Extracted records
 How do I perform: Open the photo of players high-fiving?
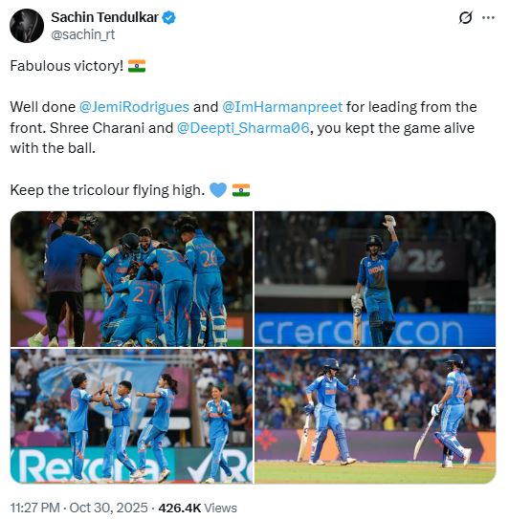pos(132,416)
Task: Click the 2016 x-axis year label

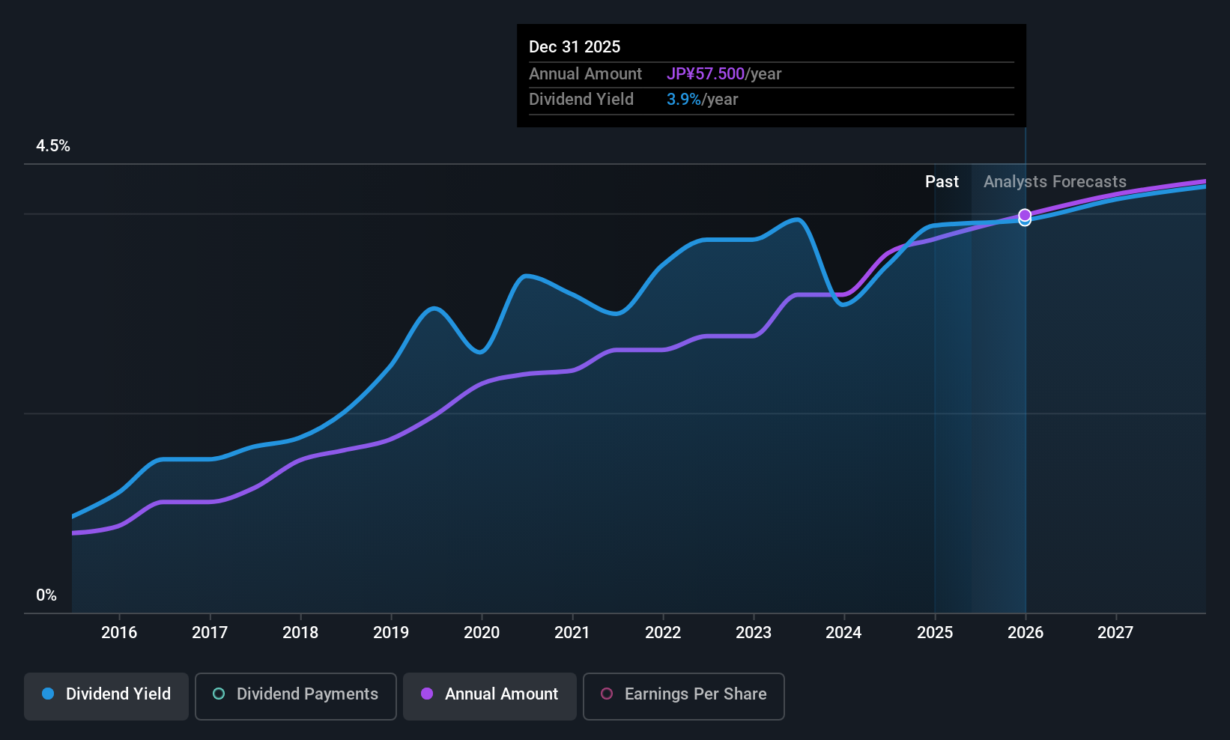Action: tap(119, 633)
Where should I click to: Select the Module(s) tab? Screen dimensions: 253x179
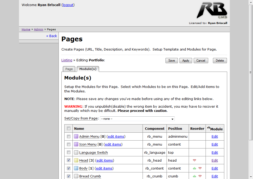click(x=88, y=69)
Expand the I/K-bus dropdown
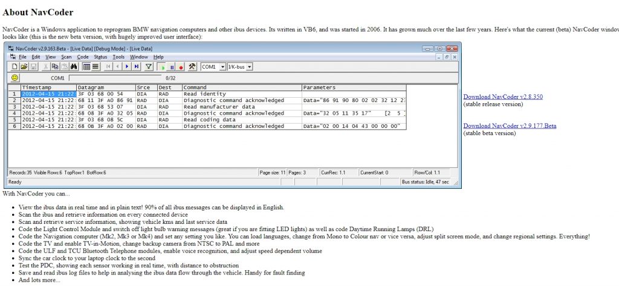 [x=250, y=67]
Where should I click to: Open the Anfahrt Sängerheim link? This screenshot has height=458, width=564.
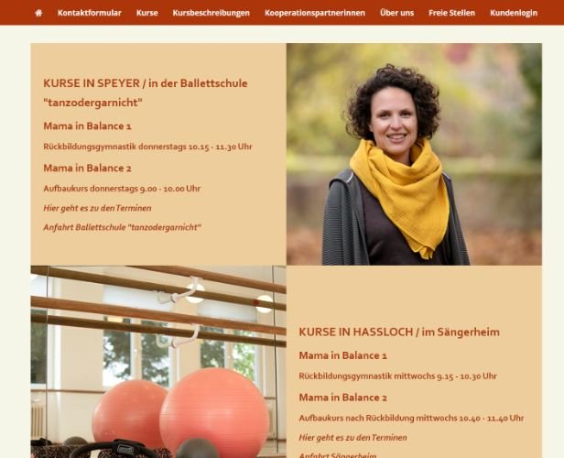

What the task requires ->
The pictures in the entries above should be left out; all else must be copied exactly.

Response below ->
 How do I perform: Open the photo of players high-fiving?
pos(132,416)
Task: Click the 2016 x-axis year label

Action: tap(119, 633)
Where should I click to: Select the Module(s) tab? Screen dimensions: 253x179
click(x=88, y=69)
Expand the I/K-bus dropdown
 [x=250, y=67]
Where should I click to: Open the Anfahrt Sängerheim link? This screenshot has height=458, width=564.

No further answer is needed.